We first examined the potential of CycLuc1 to improve imaging of gene expression in the SFO. This circumventricular structure lacks a blood-brain barrier and is thus anatomically exposed to circulating hormones, electrolytes, and metabolites. As such, the SFO plays a crucial role in linking peripheral circulating factors with downstream CNS circuitry, and molecular alterations within the SFO are well known to contribute to cardiovascular diseases (10, 12, 32, 35, 38, 41). Given the location of the SFO outside of the blood-brain barrier, in vivo bioluminescence imaging should not be limited by d-luciferin having to cross into the CNS. Indeed, we have recently employed this technology with d-luciferin and found complex temporal activation of the transcription factor nuclear factor-κB in the SFO during the development of essential hypertension in mice (37).

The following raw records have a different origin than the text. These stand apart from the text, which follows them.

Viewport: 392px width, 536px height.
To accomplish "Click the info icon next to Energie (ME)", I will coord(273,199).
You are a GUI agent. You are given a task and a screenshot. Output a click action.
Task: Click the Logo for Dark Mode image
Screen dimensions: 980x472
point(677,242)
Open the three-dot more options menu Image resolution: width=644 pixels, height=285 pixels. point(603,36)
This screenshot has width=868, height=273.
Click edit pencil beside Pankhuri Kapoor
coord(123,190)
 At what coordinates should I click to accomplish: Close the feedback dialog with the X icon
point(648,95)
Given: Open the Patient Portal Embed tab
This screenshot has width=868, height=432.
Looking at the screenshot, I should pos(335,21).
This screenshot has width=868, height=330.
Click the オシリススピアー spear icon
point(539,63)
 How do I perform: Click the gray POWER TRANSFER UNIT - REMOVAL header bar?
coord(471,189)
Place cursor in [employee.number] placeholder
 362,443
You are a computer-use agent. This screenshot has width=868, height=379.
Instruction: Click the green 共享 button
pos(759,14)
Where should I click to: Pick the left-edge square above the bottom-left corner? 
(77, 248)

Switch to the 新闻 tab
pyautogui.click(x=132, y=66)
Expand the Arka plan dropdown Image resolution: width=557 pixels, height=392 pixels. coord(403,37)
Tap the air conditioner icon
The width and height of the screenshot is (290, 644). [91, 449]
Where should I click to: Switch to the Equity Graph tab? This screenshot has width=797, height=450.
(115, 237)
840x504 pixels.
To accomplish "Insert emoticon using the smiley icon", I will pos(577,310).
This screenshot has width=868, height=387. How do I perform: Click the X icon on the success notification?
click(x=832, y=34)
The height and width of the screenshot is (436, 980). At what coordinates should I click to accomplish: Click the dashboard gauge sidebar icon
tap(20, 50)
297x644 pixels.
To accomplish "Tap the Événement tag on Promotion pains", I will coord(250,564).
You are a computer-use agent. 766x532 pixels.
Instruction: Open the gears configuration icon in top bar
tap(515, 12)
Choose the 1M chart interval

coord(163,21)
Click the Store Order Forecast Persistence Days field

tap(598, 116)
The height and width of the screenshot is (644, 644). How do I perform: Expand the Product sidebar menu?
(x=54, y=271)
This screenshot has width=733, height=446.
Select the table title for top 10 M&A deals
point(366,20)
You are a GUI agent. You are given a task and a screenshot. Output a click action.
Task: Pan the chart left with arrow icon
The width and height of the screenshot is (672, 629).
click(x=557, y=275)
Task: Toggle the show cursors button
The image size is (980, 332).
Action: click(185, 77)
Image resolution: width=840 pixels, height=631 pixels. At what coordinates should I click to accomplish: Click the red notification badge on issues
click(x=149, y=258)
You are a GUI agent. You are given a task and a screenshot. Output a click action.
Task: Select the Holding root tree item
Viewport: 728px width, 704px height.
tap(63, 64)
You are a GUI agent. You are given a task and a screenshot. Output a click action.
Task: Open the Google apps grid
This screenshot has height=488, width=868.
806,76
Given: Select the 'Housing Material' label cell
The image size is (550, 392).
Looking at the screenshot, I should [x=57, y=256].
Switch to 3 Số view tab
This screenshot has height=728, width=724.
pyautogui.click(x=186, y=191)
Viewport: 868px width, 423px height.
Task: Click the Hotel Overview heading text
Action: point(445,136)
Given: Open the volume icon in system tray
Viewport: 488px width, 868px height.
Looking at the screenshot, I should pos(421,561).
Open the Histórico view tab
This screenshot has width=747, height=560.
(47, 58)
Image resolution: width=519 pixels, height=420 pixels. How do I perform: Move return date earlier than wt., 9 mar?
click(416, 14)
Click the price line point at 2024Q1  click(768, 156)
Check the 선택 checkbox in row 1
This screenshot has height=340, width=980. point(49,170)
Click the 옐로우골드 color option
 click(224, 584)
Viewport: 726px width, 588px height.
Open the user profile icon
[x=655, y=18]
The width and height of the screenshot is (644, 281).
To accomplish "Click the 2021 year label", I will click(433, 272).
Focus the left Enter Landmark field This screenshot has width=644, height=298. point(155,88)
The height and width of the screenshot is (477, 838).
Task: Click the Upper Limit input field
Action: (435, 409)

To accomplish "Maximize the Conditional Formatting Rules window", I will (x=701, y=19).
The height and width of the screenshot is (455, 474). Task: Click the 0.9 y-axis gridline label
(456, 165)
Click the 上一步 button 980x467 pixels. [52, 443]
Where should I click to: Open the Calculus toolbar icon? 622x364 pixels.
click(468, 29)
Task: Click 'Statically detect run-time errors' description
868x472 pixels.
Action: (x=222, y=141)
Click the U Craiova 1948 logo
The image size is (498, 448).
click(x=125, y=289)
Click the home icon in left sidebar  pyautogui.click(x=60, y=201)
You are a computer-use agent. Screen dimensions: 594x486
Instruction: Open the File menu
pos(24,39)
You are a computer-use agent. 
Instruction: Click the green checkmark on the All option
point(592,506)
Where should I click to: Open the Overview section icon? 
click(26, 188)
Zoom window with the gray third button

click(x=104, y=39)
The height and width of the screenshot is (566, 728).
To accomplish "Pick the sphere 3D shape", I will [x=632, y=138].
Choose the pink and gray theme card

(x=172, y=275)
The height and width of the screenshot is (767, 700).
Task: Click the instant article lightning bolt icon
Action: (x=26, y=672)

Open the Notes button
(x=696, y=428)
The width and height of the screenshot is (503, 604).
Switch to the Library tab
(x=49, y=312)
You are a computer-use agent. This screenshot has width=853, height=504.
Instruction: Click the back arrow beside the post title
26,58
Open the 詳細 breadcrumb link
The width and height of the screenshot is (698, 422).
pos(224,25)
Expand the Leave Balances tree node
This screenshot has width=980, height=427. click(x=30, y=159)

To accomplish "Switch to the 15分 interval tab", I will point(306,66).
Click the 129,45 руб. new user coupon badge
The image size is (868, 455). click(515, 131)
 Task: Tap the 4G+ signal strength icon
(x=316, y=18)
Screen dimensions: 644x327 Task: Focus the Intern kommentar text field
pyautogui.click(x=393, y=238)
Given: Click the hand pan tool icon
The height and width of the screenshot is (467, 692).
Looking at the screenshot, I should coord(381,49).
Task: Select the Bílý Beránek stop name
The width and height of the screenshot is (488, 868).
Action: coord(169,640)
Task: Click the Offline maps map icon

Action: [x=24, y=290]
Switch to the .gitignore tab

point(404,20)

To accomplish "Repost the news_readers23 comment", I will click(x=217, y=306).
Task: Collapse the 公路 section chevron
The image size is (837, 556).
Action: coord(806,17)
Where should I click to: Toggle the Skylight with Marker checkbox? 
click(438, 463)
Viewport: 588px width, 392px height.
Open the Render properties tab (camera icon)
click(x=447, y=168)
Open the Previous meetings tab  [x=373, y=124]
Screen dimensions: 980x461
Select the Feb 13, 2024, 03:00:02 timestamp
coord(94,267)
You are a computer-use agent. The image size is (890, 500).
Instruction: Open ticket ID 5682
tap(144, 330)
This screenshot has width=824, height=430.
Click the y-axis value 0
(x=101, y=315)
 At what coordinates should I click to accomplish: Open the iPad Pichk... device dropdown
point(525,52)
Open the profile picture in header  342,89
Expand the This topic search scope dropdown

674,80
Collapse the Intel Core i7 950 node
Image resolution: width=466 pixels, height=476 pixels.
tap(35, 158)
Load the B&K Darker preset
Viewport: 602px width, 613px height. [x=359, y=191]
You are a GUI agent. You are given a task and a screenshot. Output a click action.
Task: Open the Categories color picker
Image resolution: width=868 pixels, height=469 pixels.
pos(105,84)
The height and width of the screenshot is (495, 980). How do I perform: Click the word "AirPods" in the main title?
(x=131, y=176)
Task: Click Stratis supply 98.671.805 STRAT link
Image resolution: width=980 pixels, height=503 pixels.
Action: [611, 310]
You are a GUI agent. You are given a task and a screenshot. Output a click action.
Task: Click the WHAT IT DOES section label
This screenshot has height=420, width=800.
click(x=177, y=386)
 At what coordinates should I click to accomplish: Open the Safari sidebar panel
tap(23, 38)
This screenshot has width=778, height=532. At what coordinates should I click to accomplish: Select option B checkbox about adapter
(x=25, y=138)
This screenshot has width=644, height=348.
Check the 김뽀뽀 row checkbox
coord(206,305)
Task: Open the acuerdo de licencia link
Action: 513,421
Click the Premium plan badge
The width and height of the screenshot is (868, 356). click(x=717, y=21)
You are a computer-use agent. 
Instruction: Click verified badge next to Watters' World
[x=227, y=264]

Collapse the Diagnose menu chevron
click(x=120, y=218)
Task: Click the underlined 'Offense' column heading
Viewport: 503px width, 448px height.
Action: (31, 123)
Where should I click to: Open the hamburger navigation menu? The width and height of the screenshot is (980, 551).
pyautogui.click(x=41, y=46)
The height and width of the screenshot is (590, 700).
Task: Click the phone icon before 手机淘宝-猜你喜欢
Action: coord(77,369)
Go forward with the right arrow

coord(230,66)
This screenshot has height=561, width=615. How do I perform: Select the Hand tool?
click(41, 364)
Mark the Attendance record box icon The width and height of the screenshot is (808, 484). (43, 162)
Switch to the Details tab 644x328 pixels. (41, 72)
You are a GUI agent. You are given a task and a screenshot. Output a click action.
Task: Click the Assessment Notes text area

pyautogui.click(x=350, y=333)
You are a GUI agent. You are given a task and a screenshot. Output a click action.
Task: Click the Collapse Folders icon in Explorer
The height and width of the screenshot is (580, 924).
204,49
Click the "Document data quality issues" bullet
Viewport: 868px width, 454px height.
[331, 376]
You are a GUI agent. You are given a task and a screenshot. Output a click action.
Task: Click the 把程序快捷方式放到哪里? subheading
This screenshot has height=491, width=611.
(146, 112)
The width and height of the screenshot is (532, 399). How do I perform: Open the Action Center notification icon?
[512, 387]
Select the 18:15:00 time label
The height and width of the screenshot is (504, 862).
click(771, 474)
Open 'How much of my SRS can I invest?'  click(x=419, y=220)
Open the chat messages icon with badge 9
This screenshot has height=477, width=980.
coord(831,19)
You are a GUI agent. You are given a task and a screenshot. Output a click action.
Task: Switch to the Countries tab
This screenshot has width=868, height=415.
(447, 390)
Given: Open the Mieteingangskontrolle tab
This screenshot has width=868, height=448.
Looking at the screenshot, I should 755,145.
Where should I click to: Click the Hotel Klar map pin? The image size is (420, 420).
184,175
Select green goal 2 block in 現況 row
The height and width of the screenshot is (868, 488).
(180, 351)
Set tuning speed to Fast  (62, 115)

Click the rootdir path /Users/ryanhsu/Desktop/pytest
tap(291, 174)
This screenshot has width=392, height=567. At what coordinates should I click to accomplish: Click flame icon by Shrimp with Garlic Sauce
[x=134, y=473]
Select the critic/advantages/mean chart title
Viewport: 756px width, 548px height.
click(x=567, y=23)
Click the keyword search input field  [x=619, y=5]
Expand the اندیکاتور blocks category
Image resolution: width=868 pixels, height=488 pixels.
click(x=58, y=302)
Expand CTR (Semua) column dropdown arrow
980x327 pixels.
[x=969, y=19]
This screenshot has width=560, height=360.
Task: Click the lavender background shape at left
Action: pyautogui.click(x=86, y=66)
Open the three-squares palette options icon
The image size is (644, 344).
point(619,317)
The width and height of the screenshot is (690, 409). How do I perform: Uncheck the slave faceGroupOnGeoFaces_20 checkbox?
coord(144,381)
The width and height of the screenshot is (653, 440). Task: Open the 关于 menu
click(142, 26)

Although yet to be determined, the current work using ubiquitous expression of luciferase demonstrates that improved imaging sensitivity with CycLuc1 will aid in future investigations such as these due to superior detection of small changes in gene expression. This is supported by an enhanced photon emission early after CycLuc1 substrate administration (i.e., 6 min; Fig. 3A), a continued increase and later peak signal than d-luciferin (i.e., continued distribution and accumulation in SFO; Fig. 3B), and a sustained bioluminescent emission for up to 1 h postsubstrate administration (Fig. 3A). While it is unclear exactly how 10- to 20-fold lower concentrations of CycLuc1, relative to d-luciferin, led to a much greater bioluminescence from the SFO, a lower K_m, prolonged half-life, and a red-shifted emission wavelength that allows for greater tissue penetration likely contribute to CycLuc1-mediated improvements in bioluminescence imaging of the SFO (1, 11, 14, 23, 24).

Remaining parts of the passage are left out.